Columbia-Barnard YDSA
Submitted by Jake J
This year Columbia-Barnard YDSA has been busy building up the socialist movement on Columbia and Barnard’s campuses. From getting official school and DSA recognition, to growing our membership and email listserv by orders of magnitude, it’s been a heartening moment for socialists and leftists on our campus. In an attempt to bring leftist organizations on campus closer together, we organized a coordination meeting in order to set up a “leftist calendar” for students and organizations to consult and to encourage co-sponsoring of events. We have held weekly canvasses to help elect Bernie Sanders in 2020, engaging hundreds of students and community residents alike, and collaborated with City College YDSA on a canvass of public housing in Harlem over the winter break.
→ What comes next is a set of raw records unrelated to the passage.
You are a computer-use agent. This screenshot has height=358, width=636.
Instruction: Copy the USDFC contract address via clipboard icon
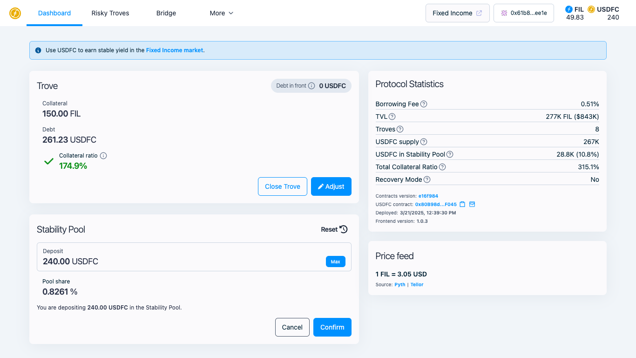462,204
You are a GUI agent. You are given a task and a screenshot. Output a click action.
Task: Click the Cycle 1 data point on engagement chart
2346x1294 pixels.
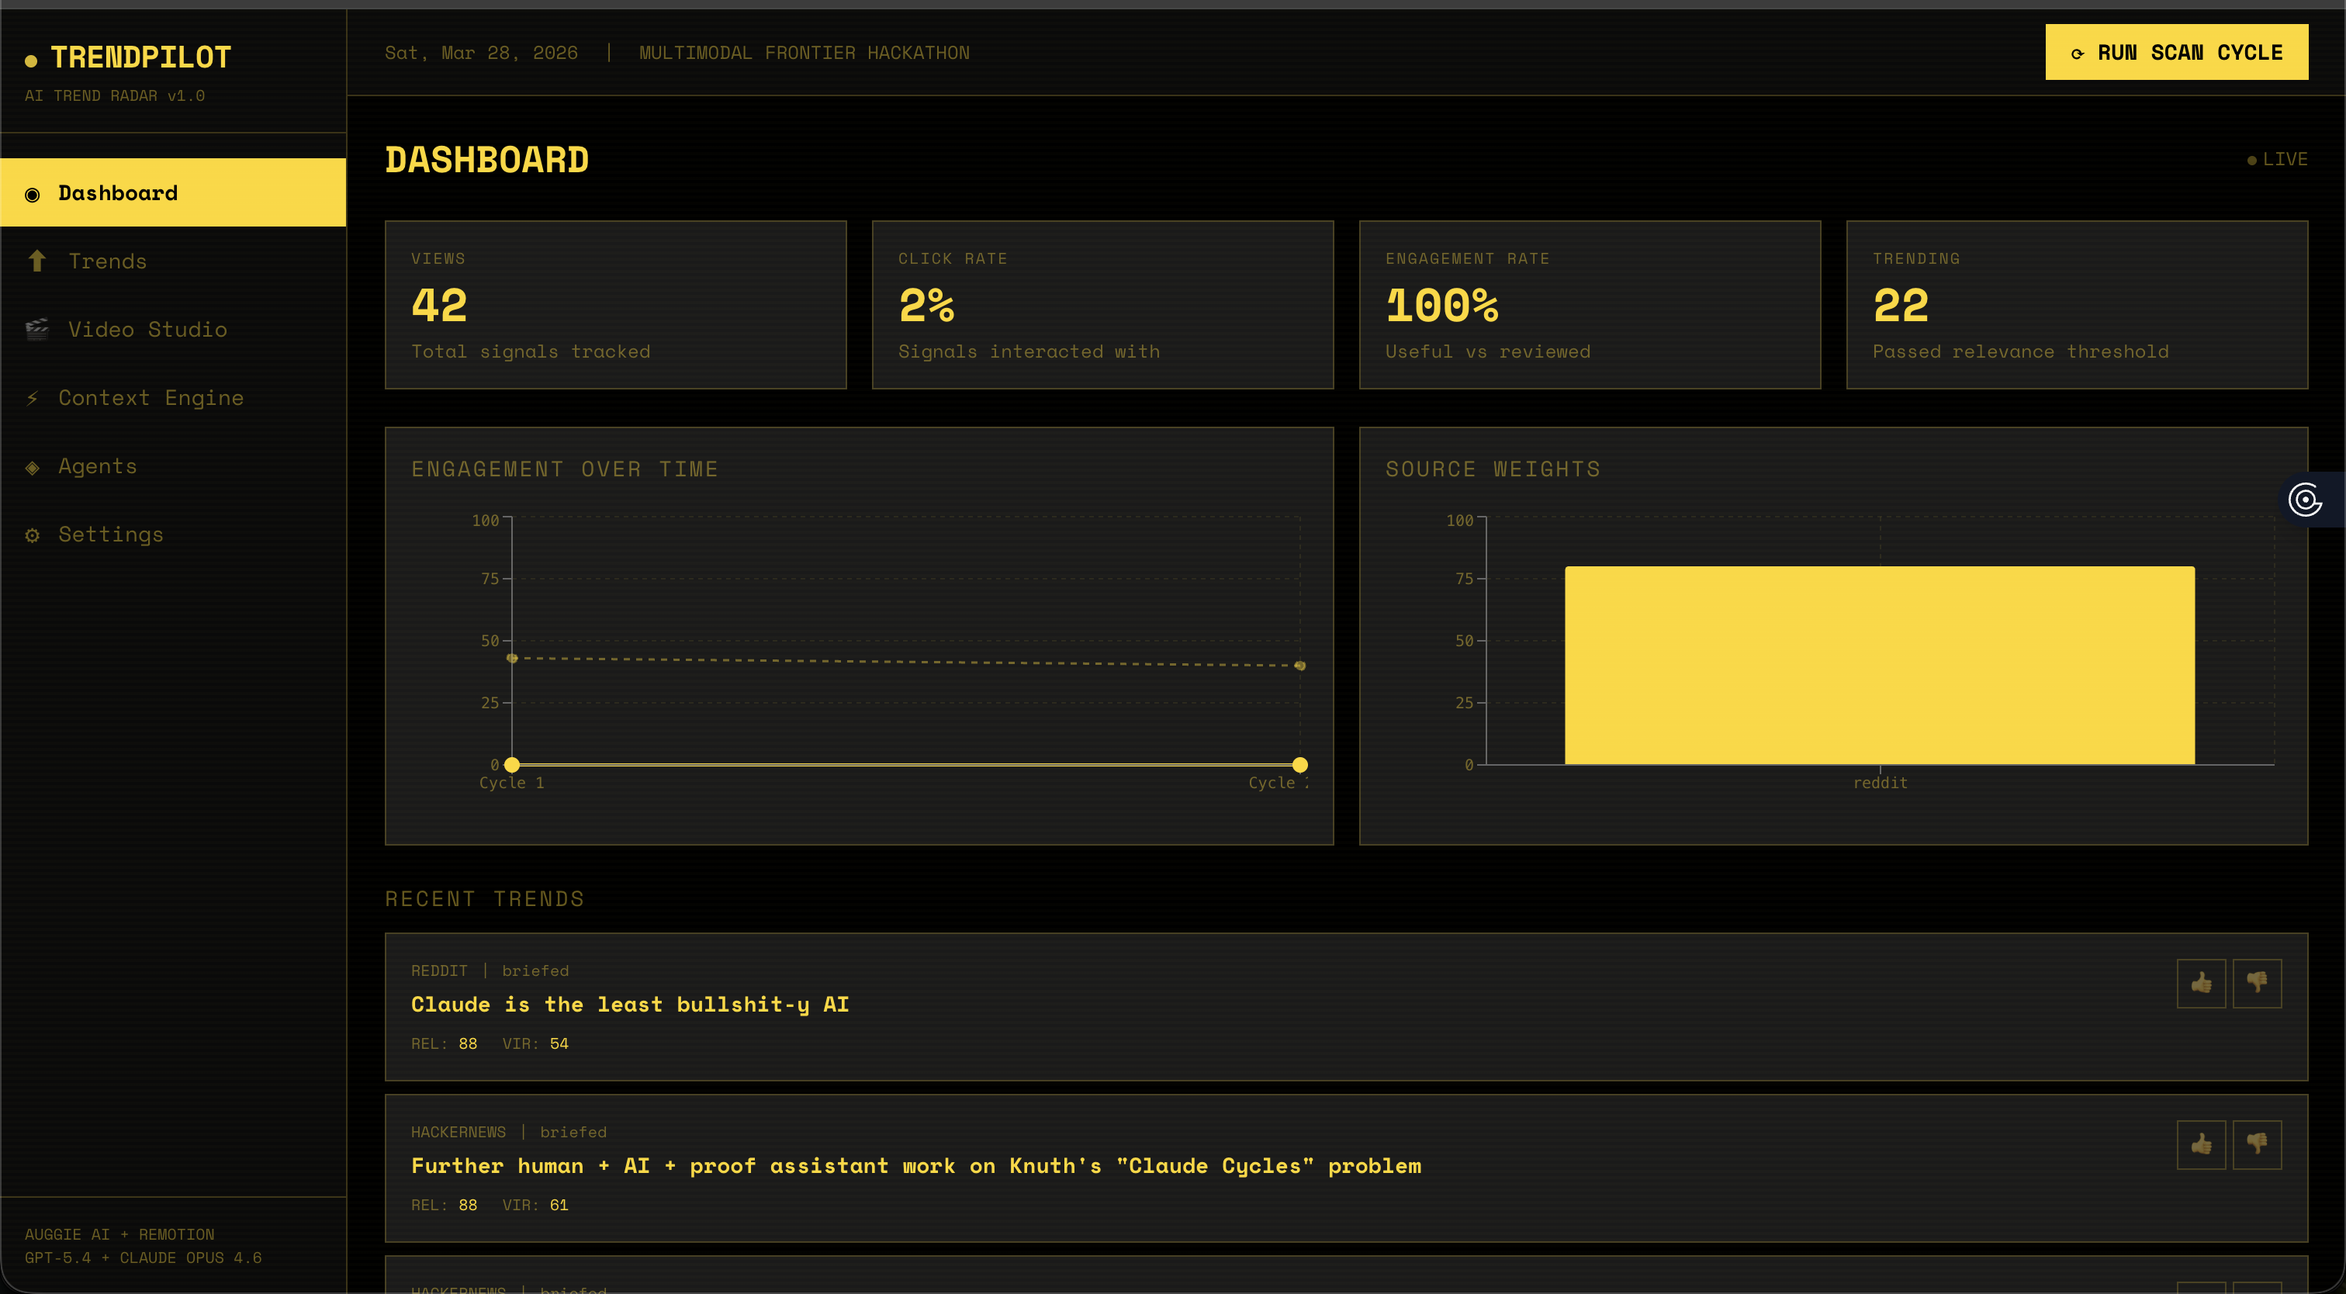[512, 765]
We also held political education meetings to discuss Bhaskar Sunkara’s The ABCs of Socialism, Jane McAlevey’s No Shortcuts, and A Planet to Win: Why We Need A Green New Deal. One of our members, Luca Provenzano, led helpful weekly training sessions on how to have structured organizing conversations. When Columbia refused to bargain in good faith with graduate workers, our members were proud to be there and lend a hand in solidarity. Some of our OC members even penned a wonderful op-ed in our school newspaper in support of the Graduate Workers of Columbia (GWC) Union, decrying the poor contract conditions of many workers, and advocating for the adoption of the union’s demands (particularly on recourse for harassment and discrimination and healthcare). Our chapter also put on many illuminating guest speaker events, such as a conversation with AOC’s former campaign manager Vigie Ramos. Even the unfortunate pandemic outbreak has not shaken our resolve to organize. We orchestrated a zoom panel discussion with our own OC member Ben Serby, NYC DSA co-chair Chi Anunwa, and national Medicare for All steering committee member Christie Offenbacher on the necessity of Medicare for All. Though in person organizing and canvassing is no longer an option, our organization looks forward to doing even more in the future.
Cornell YDSA
Submitted by Baxter ([email protected])
YDSA at Cornell spent much of this past fall semester trying to create a coalition of activists on campus. Before this semester, there was little cross organizational support between progressive groups on campus, even though many students on campus were interested in activism and groups like Students for Justice in Palestine and Climate Justice Cornell were both leading divestment campaigns. To fight this trend, YDS at Cornell founded our magazine Class Consciousness, which has contributions from a wide array of left-wing student organizations, and helped found the Coalition for Democracy at Cornell, a partnership of left-wing student orgs working to democratize Cornell. YDS at Cornell is also continuing our effort to unionize student workers at dining halls, canvassing for Bernie with Ithaca DSA, and campaigning with Climate Justice Cornell to force Cornell to divest from fossil fuels. Many of these campaigns have largely ended since the COVID-19 crisis, but we look forward to continuing them with new members next fall! Since the cancellation of classes, many of our members have been working on developing the Ithaca Mutual Aid Society which has successfully begun helping people in the community both financially and through personal assistance. This last semester saw the largest membership in YDS at Cornell’s history and we plan to continue organizing virtually for local campaigns during this crisis.